[CentOS] CentOS 6 system-config-bind missing?

Emmett Culley emmett at webengineer.com
Wed Jul 13 19:37:38 UTC 2011

On 07/13/2011 12:15 PM, Les Mikesell wrote:
> On 7/13/2011 1:50 PM, John Hinton wrote:
>>>> But my use cases are related to a prodduction environment,
>>>> maintaining several hundred zone files, with lots of adds,
>>>> changes, and deletes.  The s-c-bind GUI tool was useless,
>>>> compared to TUI edits (certain legacy systems) and scripts to
>>>> do the backups, accuracy audit, and creation of all files
>>>> including the PTR record files
>>> So, aren't computer programs supposed to be able to deal with
>>> complicated cases, or just not free computer programs?  Or is the input
>>> syntax just too weird?  While s-c-bind may not have been the right
>>> answer, it just seems odd as a missing piece in the distribution and
>>> epel-provided packages.  Almost as odd as not having a network-aware
>>> authentication mechanism working as a server out of the box on your
>>> initial install - as though it would be unusual to have more than one
>>> computer and want those initial users to be able to log into the others
>>> you'd add later.
>> I would have to guess that UpStream decided it was not to be. They most
>> likely had very good reasons for this. I 'barely' looked at it as it
>> could not do what I need to do and that was some years back. Is/Was it
>> capable of doing IPV6? That would be a good reason to put it to bed...
>> given IPV6 will likely become widespread during the lifespan of CentOS
>> 6. Various SPF/SenderID/DomainKeys things also ride on bind these days.
>> It could be that UpStream decided that was a good reason to put it to
>> bed? Either way, CentOS is a nearly exact clone of UpStream, so really
>> you need to go complain at UpStream, not on this list. CentOS has
>> exactly matched their goal of providing the same packages available
>> under UpStream. There is no point to complaining here.
> It's not so much a complaint and certainly not directed at CentOS, as
> pointing out a curious situation that pretty much everyone has to work
> around.  Russ may be of the opinion that everyone should memorize
> bazillion-page books of details about each quirky service or hire
> someone who did, but I think the point of using computers should be to
> make things easier.  And I'm surprised that there isn't a common tool to
> make it easy at least in the usual 3rd party repos.
Yes, certainly NOT a complaint with CentOS.  system-config-bind was a very useful too for us.  It wasn't perfect and there were a few features it could have benefited from, but it did a good enough job for we needed it to do.

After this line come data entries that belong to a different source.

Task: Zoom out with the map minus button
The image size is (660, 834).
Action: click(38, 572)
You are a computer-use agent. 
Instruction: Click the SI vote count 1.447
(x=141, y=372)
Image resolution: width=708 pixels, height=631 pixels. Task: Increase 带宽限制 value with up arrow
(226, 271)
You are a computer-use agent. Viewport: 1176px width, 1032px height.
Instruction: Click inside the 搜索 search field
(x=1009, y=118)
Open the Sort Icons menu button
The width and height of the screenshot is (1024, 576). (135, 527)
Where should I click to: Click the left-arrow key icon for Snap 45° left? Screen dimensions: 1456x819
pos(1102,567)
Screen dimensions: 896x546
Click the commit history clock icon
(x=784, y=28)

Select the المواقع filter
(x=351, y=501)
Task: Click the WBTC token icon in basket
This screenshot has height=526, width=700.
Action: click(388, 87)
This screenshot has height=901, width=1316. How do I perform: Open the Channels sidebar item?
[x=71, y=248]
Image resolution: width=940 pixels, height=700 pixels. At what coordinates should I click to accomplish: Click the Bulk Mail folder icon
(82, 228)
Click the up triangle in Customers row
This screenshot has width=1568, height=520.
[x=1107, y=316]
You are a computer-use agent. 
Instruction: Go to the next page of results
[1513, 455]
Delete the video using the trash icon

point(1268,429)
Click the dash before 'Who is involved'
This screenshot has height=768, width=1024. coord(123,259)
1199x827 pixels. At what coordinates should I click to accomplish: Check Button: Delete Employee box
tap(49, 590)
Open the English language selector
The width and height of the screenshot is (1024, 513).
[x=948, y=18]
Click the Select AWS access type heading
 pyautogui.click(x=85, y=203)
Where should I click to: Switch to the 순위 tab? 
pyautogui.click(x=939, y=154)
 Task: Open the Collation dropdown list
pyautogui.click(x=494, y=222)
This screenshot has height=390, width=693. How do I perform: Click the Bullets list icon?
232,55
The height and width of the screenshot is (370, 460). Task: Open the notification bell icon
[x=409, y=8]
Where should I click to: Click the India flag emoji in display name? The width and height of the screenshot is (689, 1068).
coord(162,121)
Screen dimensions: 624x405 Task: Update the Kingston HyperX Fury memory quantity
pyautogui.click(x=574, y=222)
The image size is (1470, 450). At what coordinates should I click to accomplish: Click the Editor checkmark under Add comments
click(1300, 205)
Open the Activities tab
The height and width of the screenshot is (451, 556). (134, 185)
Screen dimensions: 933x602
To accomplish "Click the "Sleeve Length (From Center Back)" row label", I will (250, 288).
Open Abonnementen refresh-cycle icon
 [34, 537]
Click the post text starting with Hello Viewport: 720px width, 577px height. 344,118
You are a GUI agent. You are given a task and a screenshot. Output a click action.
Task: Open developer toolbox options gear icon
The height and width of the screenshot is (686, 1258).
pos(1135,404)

I had been thinking recently that we needed to start looking for a different way to manage the DNS servers on our gateways, and had even begun to build initial bind configuration for production systems into the configuration scripts.  I guess I am unhappy because someone else made the decision about when to stop using system-config-bind for me :-) And for no good reason that I can figure.